Why I said at dad’s memorial is that there is enough time with the people you love. It’s so true. It’s also a total steal from the TV show “The Good Place” — the character Eleanor says that to Chidi when they’re nearing their end, but everything must end. What is there left to do but accept it?

I know. This is like way too dark and like more than anyone bargains for, and if I said this aloud, I probably won’t get invited to parties any more ha ha h ah ah ha hah.

silver lining

With my dad passing, I definitely feel a sense of my own mortality. Today, I told Husband, if we move, we have to make sure we could afford it if one us dies, and he didn’t think that was very strange.

The blessing of when you know that there is an end is that you’re better about organizing. It makes social decisions much simpler. There are a handful of friends I want to keep up with outside the family, and that’s it. There’s no more room on my boat.

Who knows though, maybe I’m wrong and next week, I will be filled with FOMO and fill my time within meaningless exchanges with superficial relationships.

That sounds like me. Not


On Friday, I picked up Dad’s ashes from the funeral home and brought him the cemetery and oversaw him being installed in his last resting place. I was surprised heavy his remains are. I didn’t think I’d want him resting anywhere. He’s no longer in that body, so what’s the difference? But he has high school friends from Korea who want to come visit, and for myself and the kids, in the end, it turns out I’m glad, actually, we have a place to visit.

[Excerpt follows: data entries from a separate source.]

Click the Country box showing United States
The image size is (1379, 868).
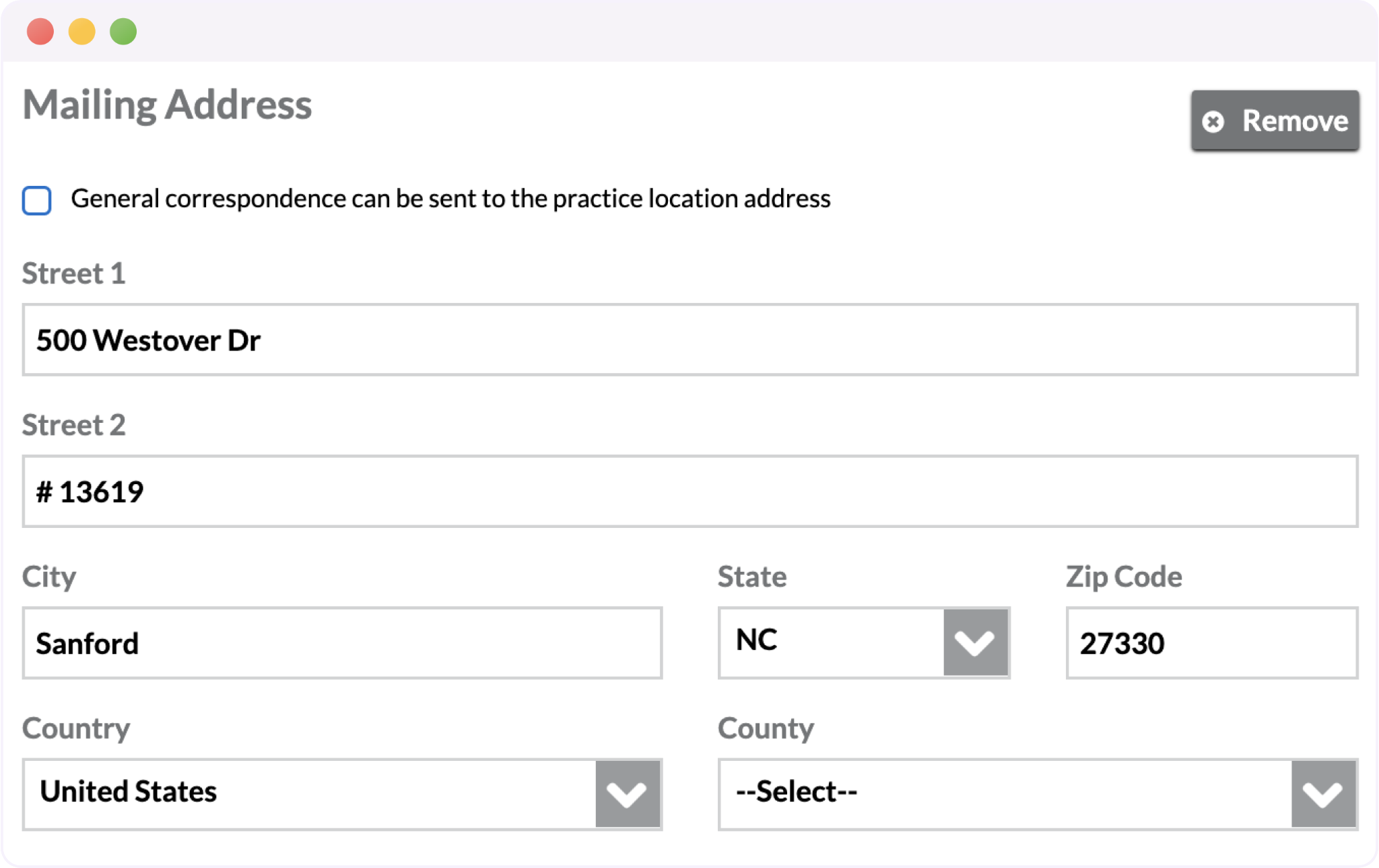(x=310, y=795)
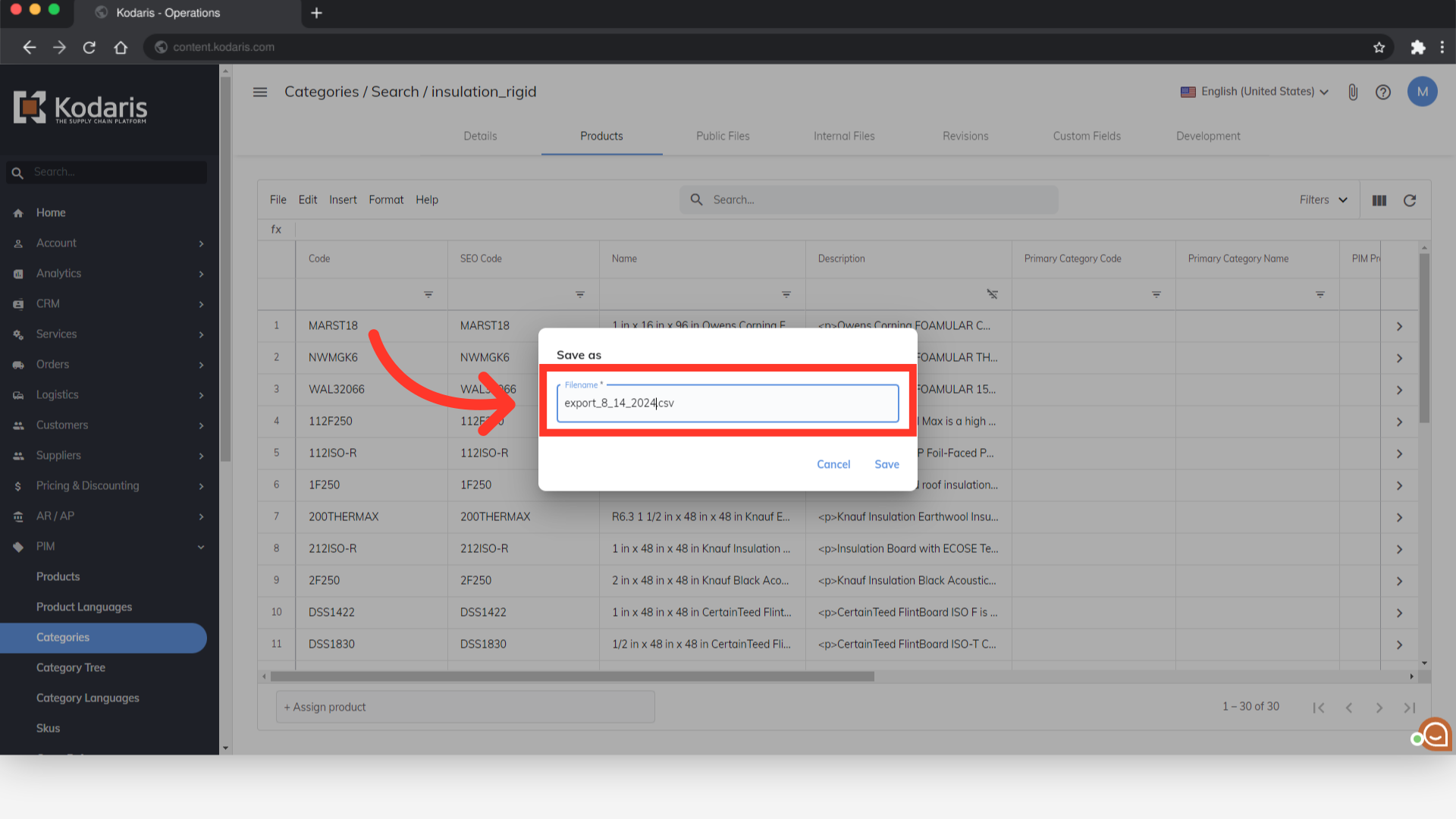The height and width of the screenshot is (819, 1456).
Task: Click the horizontal scrollbar of the grid
Action: [572, 676]
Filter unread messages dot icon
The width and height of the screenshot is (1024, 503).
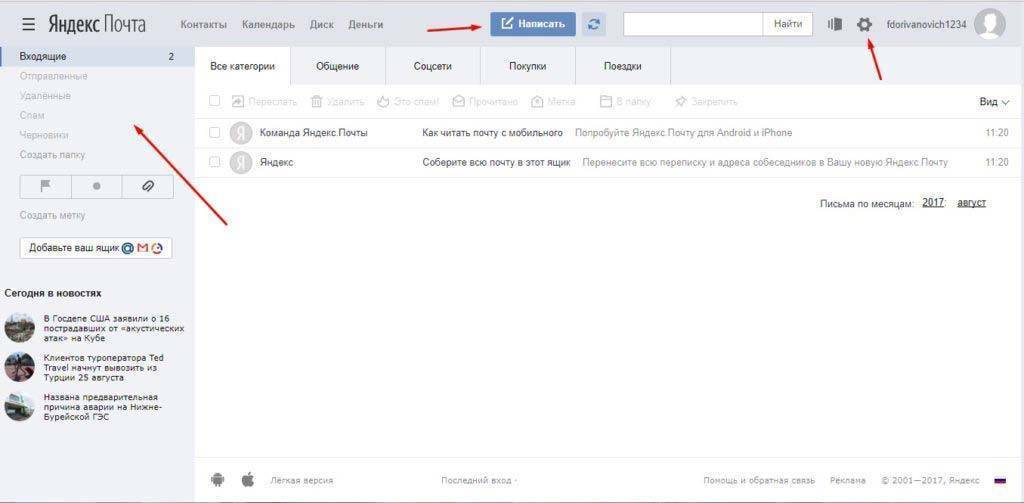pos(96,186)
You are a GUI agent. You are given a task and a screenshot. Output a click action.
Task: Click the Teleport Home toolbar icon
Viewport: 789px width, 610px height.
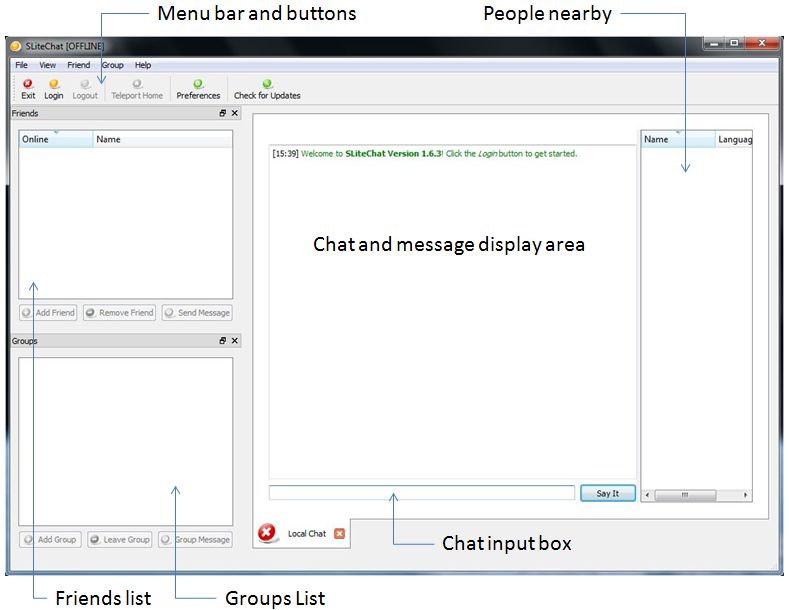137,85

His friend Mr. Park visited him yesterday and said he had a good spiritual connection and that dad had a wonderful sense of calm and peace. That’s nice.

That’s not what I feel. I feel like I’m wandering, wondering where he is. I miss him, I think, even though he’s been missing for a while, due to that pesky dementia.

But as I told a friend, death was always intimidating, and by that, I mean the experience of it, but also people who had experienced loss. It seems impossibly sophisticated and grown up, which is never really in my wheelhouse. But now that I’m on the other side of it too, I suppose it’s also ordinary. It seems much larger before you go through it, like a wave about to crash on your head. It seems overwhelming and then it fades away.

Except those stupid feelings. When the guard drove us to the mausoleum, I recognized him — my babysitter’s husband. I asked if he had met my mother and he said “I’ve only met your dad,” I resisted pointing to the bag at my feet and saying “he’s here too.” Why did I censure that thought? It’s not like I come across as that normal. What is Normal?

how to get over the loss of your dad

1. Listen to music
2. Take a lot of walks
3. Take naps
4. Shop
5. Watch TV
6. Have soup.
7. Write about the loss. But don’t cannibalize the experience to turn your pain into an amusing, entertaining anecdotes for others. Or do it, but just be careful.
8. Make jokes.
9. Listen to more music. Really helps soothes those distraught brain waves.
10. Just when you think it’s over, it’s not.
11. Embrace the moments of lightness.
12. Welcome his visits in your dreams.
13. Get massages to unlock the crying trapped in your body.
14. When the guilt and the questioning your past actions comes, it’s okay. Go ahead and work that through.